マサコさん、高校演劇・春フェスを振り返る ③徳島県立城東高校『となりのトライさん!』

私の歴史の知識は残念なくらいひどい。暗記力には自信があるけれど、今も昔も世界史・日本史はほとんどわからない。一度、演劇部顧問の先生(社会)に「どうすれば歴史の諸々を覚えることができるのか」と聞き、「ストーリーとして覚えたらいいよ」とありがたいアドバイスをいただいたものの、無理だった。さて先日、人生初の中間テストを控えた女子が、寝る前に社会の暗記項目を読み上げていた。「歴史を覚えるなんて、大変よのう」と他人事として聞いていた私は、「~、~、渡来人!」という言葉に、「あ、城東のトライさんは〝渡来〟さんでもあったのか」と気づき、目が覚めた。
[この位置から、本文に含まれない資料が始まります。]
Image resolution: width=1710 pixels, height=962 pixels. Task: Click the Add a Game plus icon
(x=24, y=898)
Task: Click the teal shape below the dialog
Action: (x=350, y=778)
本作は、高床式倉庫(セットもなかなかの凝りよう。詳細は(徳島・城東高校演劇部@jotoengeki2020)を舞台に、米を管理する「管理人」や人柱の生贄から逃れてきた「生贄」、結婚相手から逃げ出した「放蕩娘」たちが織りなすドラマだ。実は幕間の時間、啓北商業のさいとぅー(齊藤光明)先生と『ラフ・ライフ』希役の木口鈴菜さんと、「(『ラフ・ライフ』作者の)新堀コウジさんはどこだ!」と探していたため、パンフレットの城東のページを見ていなかった。だから、観終わった後にこの作品が「4話形式」だということを知った。それをわかっていたら、また違う見方もできていたのかなと思う。
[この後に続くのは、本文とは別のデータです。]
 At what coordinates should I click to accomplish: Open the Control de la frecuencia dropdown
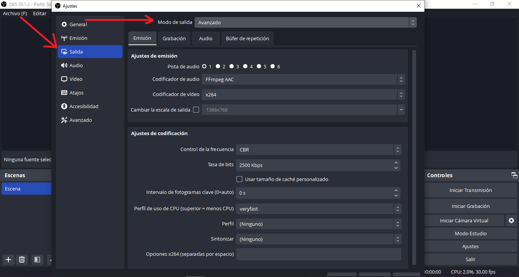(x=318, y=150)
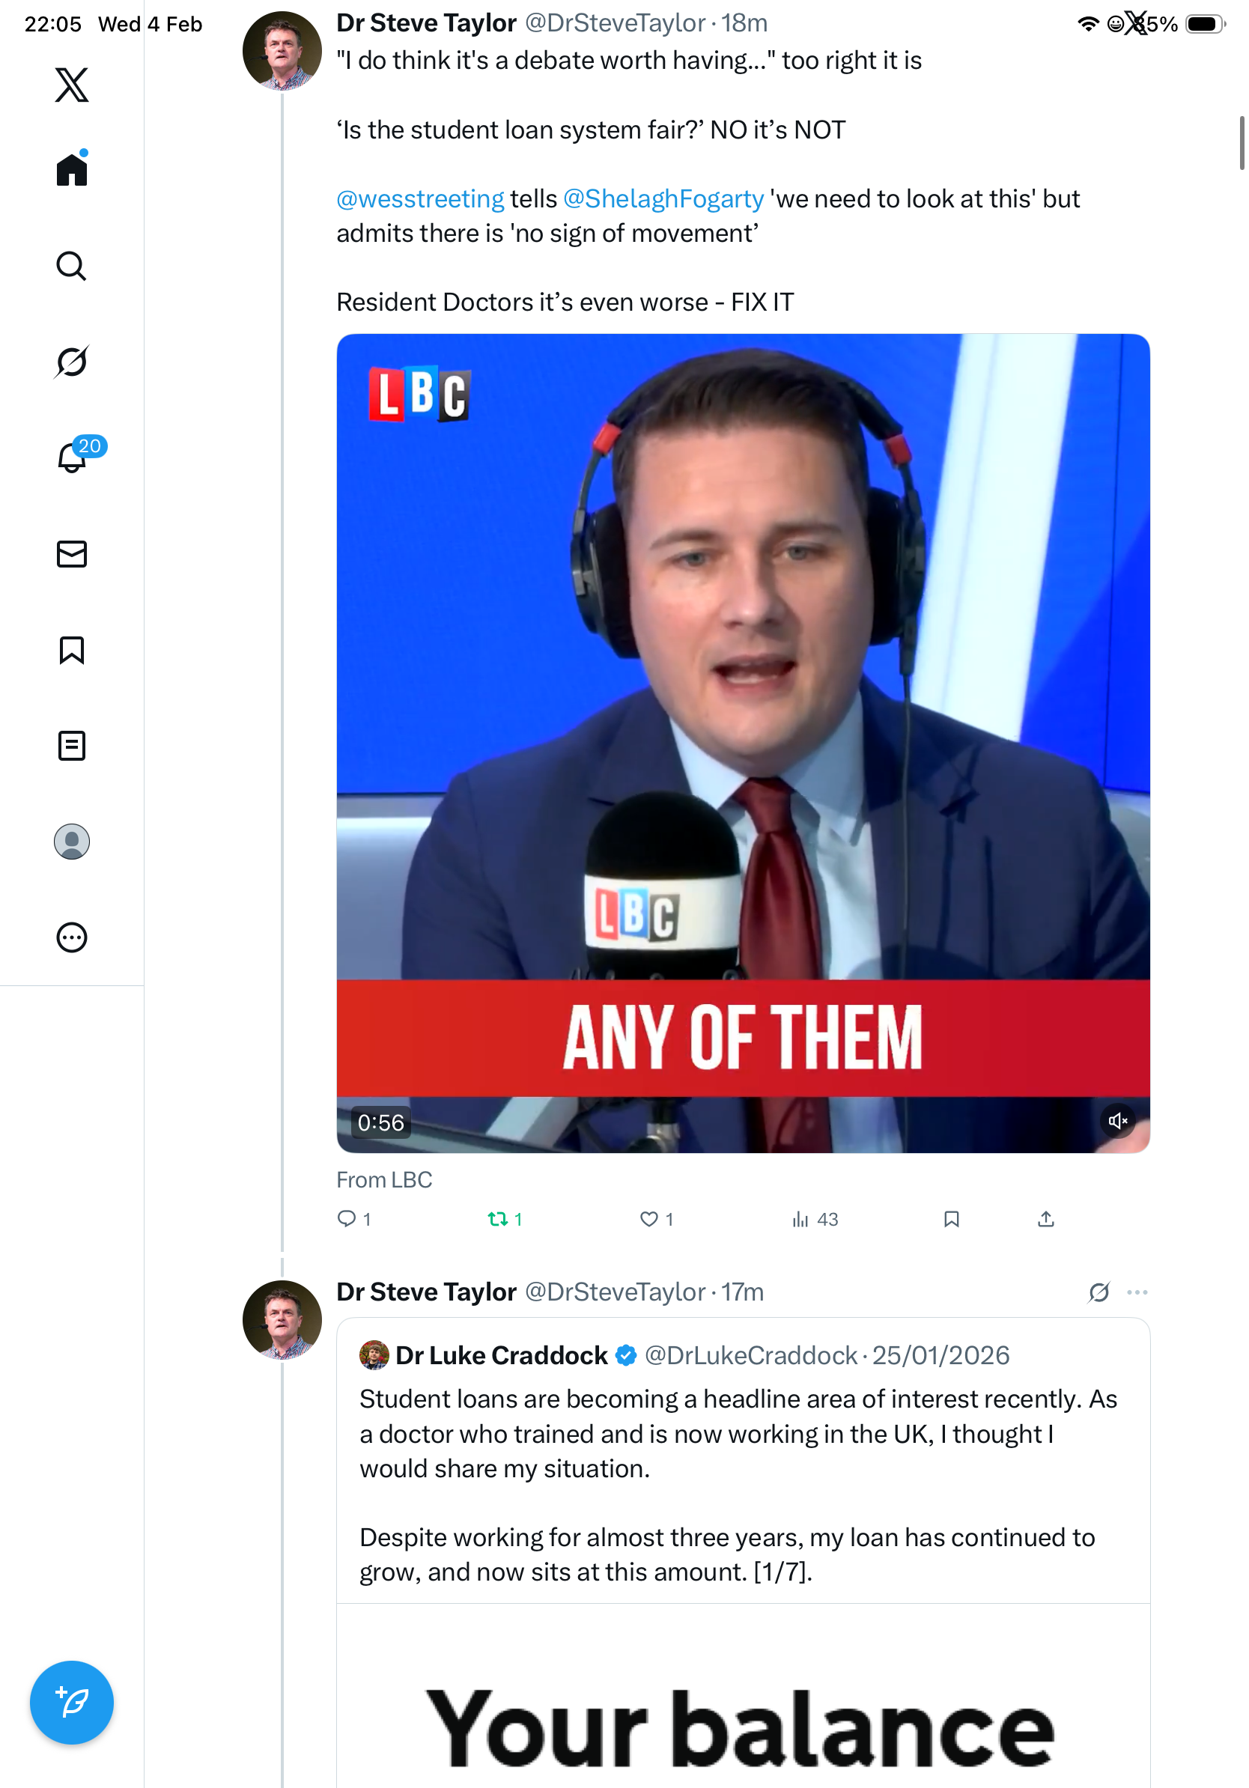Open the Lists page
The height and width of the screenshot is (1788, 1249).
point(72,746)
…などと書くと「面白くなかったと思っている」ととられそうだが、そうではなく、「かなりヤバイわ!この作品!」とずっとワクワクしていた。それは、城東の前の二つが高校を舞台にした作品だったことも影響しているが、ちょっと尖った、かつ、ゆるい大人の舞台を見ている感触があったからだ。放蕩娘のいい具合の適当さとか、いろんなことに巻かれてしまう管理人のダメっぽさとか、一人ひとりの演技がこなれている印象が強かったのもワクワクした理由の一つだ(個人的には、山菜と祭事に使う「葉」を間違えたと気付くくだりが好き)。さらに、目の前で繰り広げられる「ゆるさ」の一方で、水面下では、どうあがいても回避できない事態に向けて突き進んでいる「怖さ」があるなとも感じていた。私にとってその「レイヤー」は、きっとろんどんの井上(悠介)くんがつくる作品を彷彿とさせた。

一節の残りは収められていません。